De warmte komt van buiten naar ons toe, niet van binnenuit – we bedenken het niet zelf Niet in het perfecte, het volmaakte, het schone. In het lelijke en onvolmaakte wordt het Christuskind geboren – en dat is onnoemelijk mooi! De engelen zingen hun goddelijke lied niet bij de machthebbers, maar in het veld bij de herders. Daar zetten zij de toon. Dus, laten ook wij onszelf niet mooier voordoen dan we zijn. We houden daarmee een façade op. Juist in onze lelijkheid, in onze butsen en in ons gewond-zijn door het leven, komt God ons tegemoet.

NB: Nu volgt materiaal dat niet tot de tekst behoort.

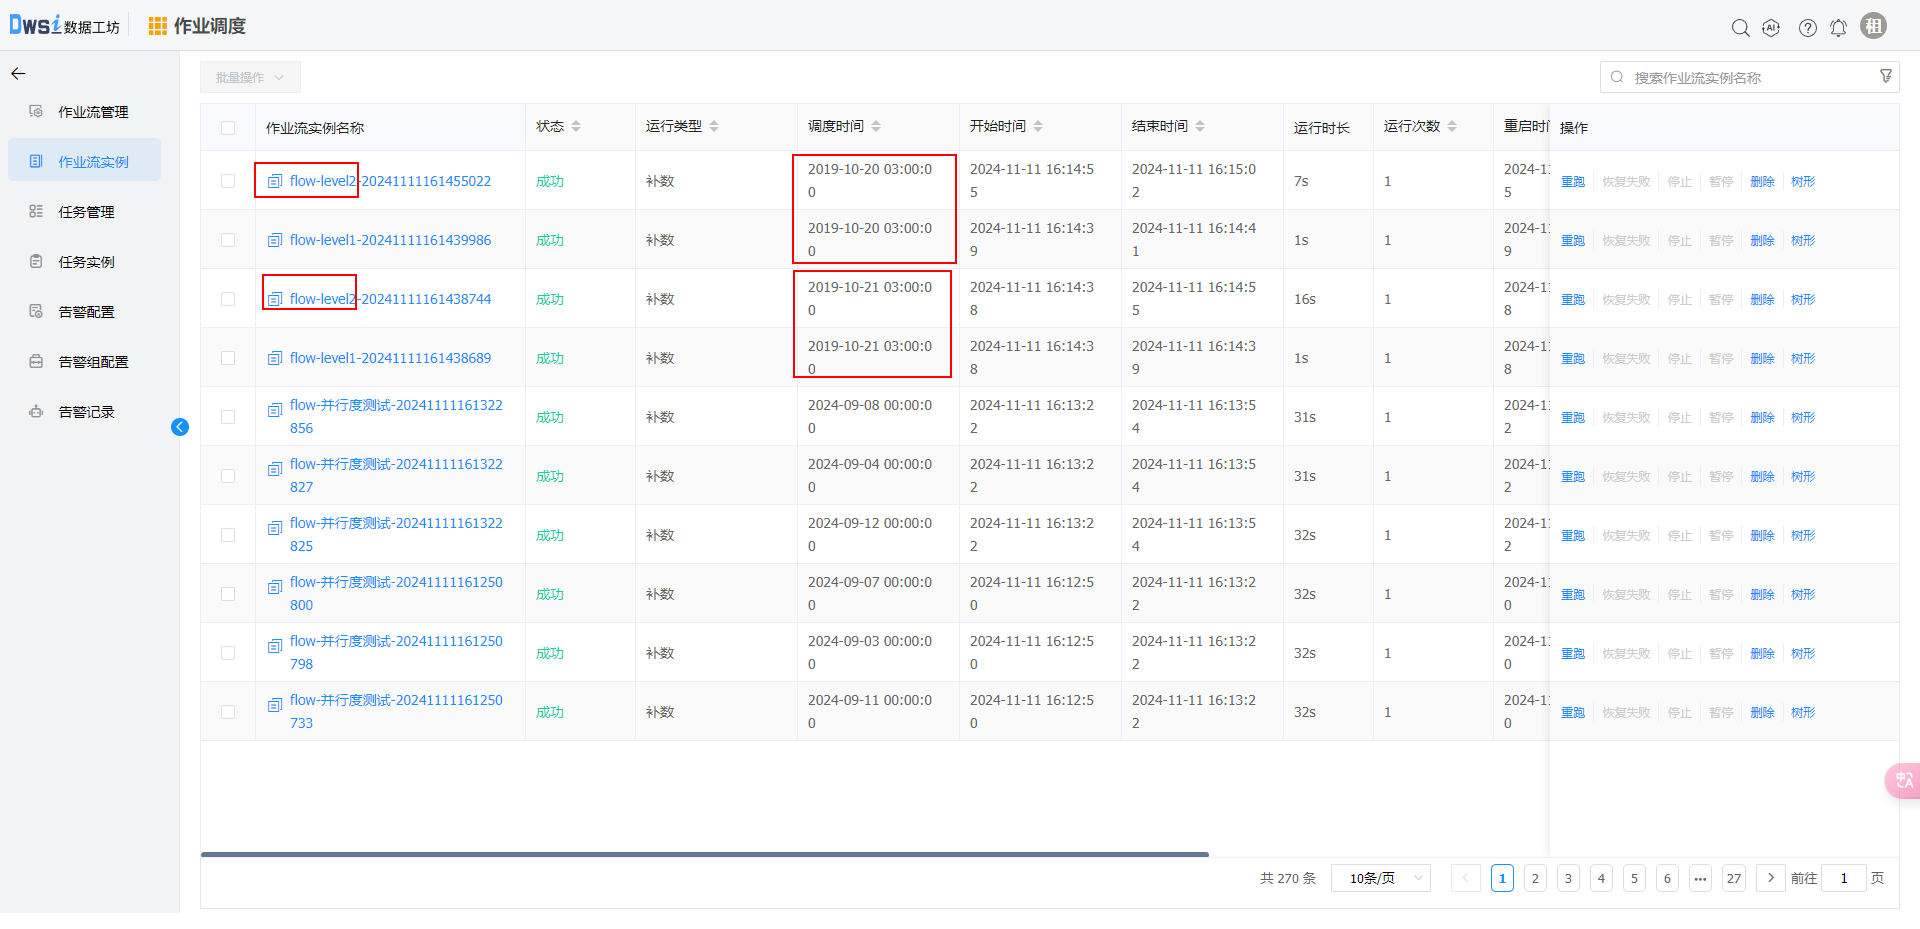Open 任务管理 in the sidebar menu

click(86, 212)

Daarvan, daarvoor en voor ons zingen de engelen, die toon wordt gezet van aanvaarding zoals we zijn, niet opgeklopt en opgeprikt.

Nu wij nog, om werkelijk te aanvaarden en accepteren dat God ons het goede gunt, met het visioen van Jesaja. in het kind ons geboren, opdat ons leven op onze wereld zo mooi en goed zal zijn.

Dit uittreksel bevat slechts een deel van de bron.